Unsupervised Extraction of Graph-stream Structure for Purpose of Knowledge Retrieval and Information Fusion
Citation: Position Papers of the 2015 Federated Conference on Computer Science and Information Systems, M. Ganzha, L. Maciaszek, M. Paprzycki (eds). ACSIS, Vol. 6, pages 53–60 (2015)
Abstract. Big Data processing is in the age of Internet of Things one of the top research area. Inevitable introduction of various kinds of sensors to our life resulted in production of huge amount of data in a form of streams. In that world, an input to the knowledge retrieval process become available only by a short time. Additionally, it is often complex and encumbered by errors related to acquisition and transmission. These properties are even more evident if the sensor is simple but observed process is complex and contains many simultaneous threads. Then, improper acquisition of information may lead to errors caused by mixed data describing different processes threads. Some remedy may come from a proper representation of information collected by sensors. For this purpose, this paper introduces a graph-stream structure representing performance of complex multi-threaded process.
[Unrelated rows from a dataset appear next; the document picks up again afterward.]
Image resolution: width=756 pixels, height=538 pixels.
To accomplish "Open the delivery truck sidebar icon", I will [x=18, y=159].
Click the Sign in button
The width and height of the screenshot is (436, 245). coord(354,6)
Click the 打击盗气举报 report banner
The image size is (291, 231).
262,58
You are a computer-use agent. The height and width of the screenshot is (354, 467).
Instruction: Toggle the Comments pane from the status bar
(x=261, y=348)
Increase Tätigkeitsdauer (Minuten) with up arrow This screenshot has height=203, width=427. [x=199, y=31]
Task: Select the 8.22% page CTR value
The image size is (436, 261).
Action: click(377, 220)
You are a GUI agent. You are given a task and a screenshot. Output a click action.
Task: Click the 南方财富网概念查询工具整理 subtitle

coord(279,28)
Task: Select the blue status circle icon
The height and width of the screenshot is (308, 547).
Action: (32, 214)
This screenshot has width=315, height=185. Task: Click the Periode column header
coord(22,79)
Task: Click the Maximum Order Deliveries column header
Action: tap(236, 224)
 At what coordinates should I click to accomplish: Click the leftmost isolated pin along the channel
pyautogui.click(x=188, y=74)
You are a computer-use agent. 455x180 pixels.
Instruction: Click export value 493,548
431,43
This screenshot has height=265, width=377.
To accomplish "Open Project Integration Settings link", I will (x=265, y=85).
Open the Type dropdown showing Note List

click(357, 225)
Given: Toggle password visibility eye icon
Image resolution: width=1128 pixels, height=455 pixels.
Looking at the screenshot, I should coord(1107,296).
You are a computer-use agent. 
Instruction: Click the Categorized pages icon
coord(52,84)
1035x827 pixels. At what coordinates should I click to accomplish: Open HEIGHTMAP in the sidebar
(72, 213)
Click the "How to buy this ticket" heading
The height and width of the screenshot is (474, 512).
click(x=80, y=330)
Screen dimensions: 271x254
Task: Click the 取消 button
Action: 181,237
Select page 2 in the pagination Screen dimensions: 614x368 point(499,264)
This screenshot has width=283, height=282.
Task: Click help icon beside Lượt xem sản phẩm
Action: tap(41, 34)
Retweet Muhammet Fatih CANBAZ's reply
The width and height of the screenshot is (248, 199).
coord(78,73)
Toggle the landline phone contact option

The proposed network representation can separate information describing multiple threads and allows for modeling causal relationships between them. It gives separated and segregated information opening opportunity for development of qualitatively better and simpler knowledge retrieval algorithms. Further, the paper delivers a method for this representation extraction from multivariate data stream. It would be done by a clustering algorithm particularly designed for this purpose and evaluated quantitatively and qualitatively on example sets of data.